From 2022 to 2025, Mali, Burkina Faso, and Niger Republic took turns to end military cooperation with France by ordering the withdrawal of all French troops from their territories. In November 2024, Chad—a Central African nation bordering Nigeria to the north—ended its defence pact with France, completing the withdrawal of French assets in 2025. Around the same time, Senegal and Côte d’Ivoire similarly shut down all French bases in their territories. From one corner of the Sahel to other former colonies in West and Central Africa, Macron has been scampering back home.
Despite fears that removing French forces would create dangerous security vacuums, many of these states have instead used the opportunity to reorganise their defence strategies, rally domestic support, and renegotiate foreign alliances on their own terms.
As Mali, Burkina Faso, Niger, Chad, Senegal, and Côte d’Ivoire distance themselves from Paris, France has desperately shopped for a new anchor in West Africa. In this context of massive French pullouts, Nigeria’s warm embrace of France appears out of step with regional sentiment.

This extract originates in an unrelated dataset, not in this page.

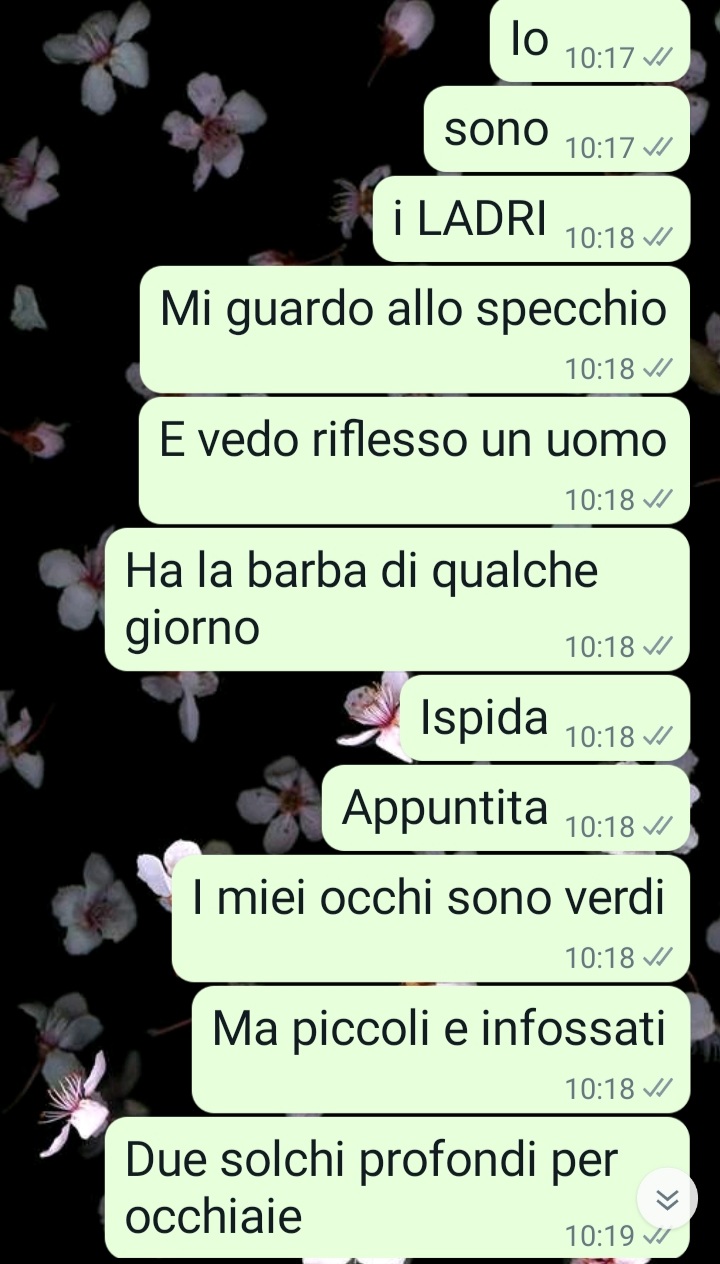Select the 'i LADRI' message bubble
Image resolution: width=720 pixels, height=1264 pixels.
pos(532,219)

Macron’s offer of military partnership may therefore be more of a Greek gift—a present that appears beneficial on the surface but is designed to entrap and possibly turn us against our neighbours. It is an offer that appears generous, especially at a time of heightened terrorist attacks, but is actually designed to lull Nigerians into a false sense of security.
The story of the Trojan Horse in Greek mythology should teach us to be wary of such gifts, especially coming from a country whose recent military interventions across West Africa have failed. Like the Trojan Horse, Macron’s gift arrives with hidden motives and strings attached.

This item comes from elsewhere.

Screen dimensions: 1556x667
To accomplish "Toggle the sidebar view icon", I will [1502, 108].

France lost credibility in the Sahel after years of ineffective self-serving interventions, and ultimate failure. Is this the same power Nigeria now expects to help suppress Boko Haram, ISWAP, banditry, and coastal piracy? What exactly does France bring that it could not deliver elsewhere?
Accepting France’s outstretched hand may bring some diplomatic and economic benefits, no doubt, but the strategic risks are weighty. Most frightening is the potential alienation of our northern neighbours—Mali, Burkina Faso, and Niger—now united under the Alliance of Sahel States (AES) with strong pro-Russian leanings. Along with Chad, they now view France as neo-colonial and destabilising. Given their strong cultural ties with Northern Nigeria, our new alignment risks making some of our northern communities targets of hostility.

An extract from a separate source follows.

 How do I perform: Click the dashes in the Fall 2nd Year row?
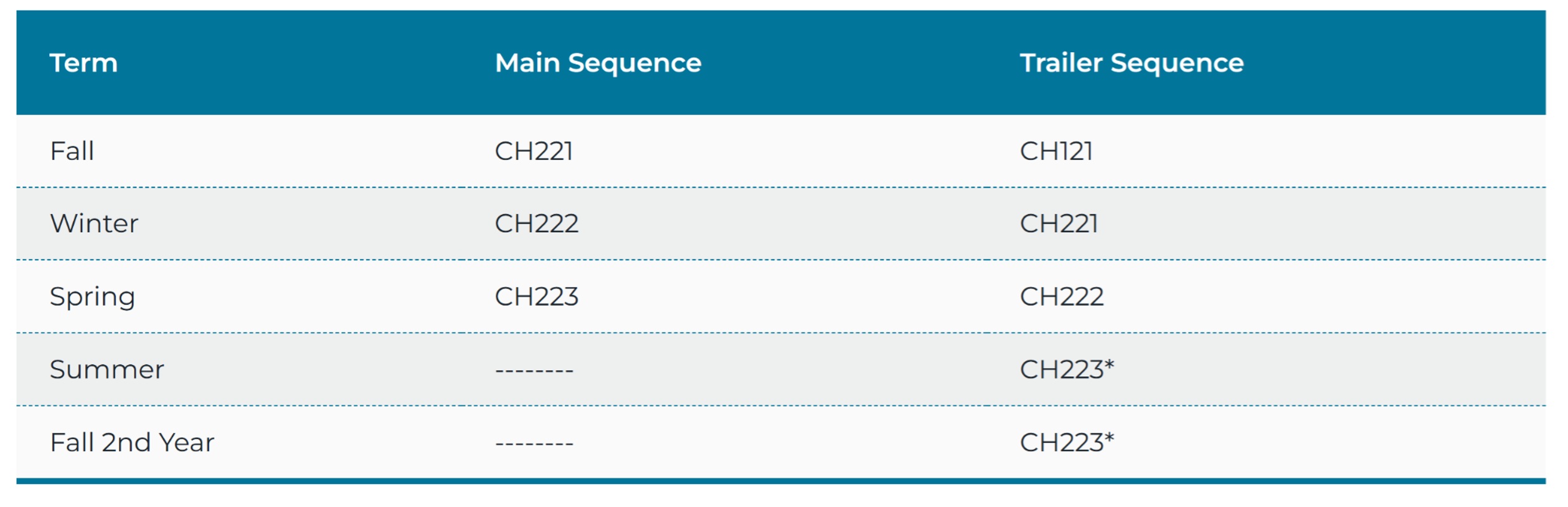(534, 444)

Beyond Nigeria, this development also puts a question mark on our leadership of ECOWAS, the regional bloc. How would a regional leader like Nigeria be seen in warm embrace with a colonial power facing justifiable resentment across the region?
If Nigeria becomes France’s main partner in West Africa, Paris and the EU may expect it to intervene in crises across the region—militarily or diplomatically. The episode in Benin Republic may be only the first of many acts of military outreach, just like the controversy surrounding the seizure of Nigeria’s military plane, the C-130, and eleven military personnel by authorities in Burkina Faso. It remains an allegation, but the Burkinabè authorities believe the plane was on an espionage mission in active connivance with France.
France’s new overtures may look like partnership. But like the ancient Greek gift of the Trojan Horse, not every gift is a blessing. We definitely do not need to engage in this unnecessary strategic gamble of alienating our neighbours, overstretching our military and taking on France’s discarded and discredited regional responsibilities in West Africa.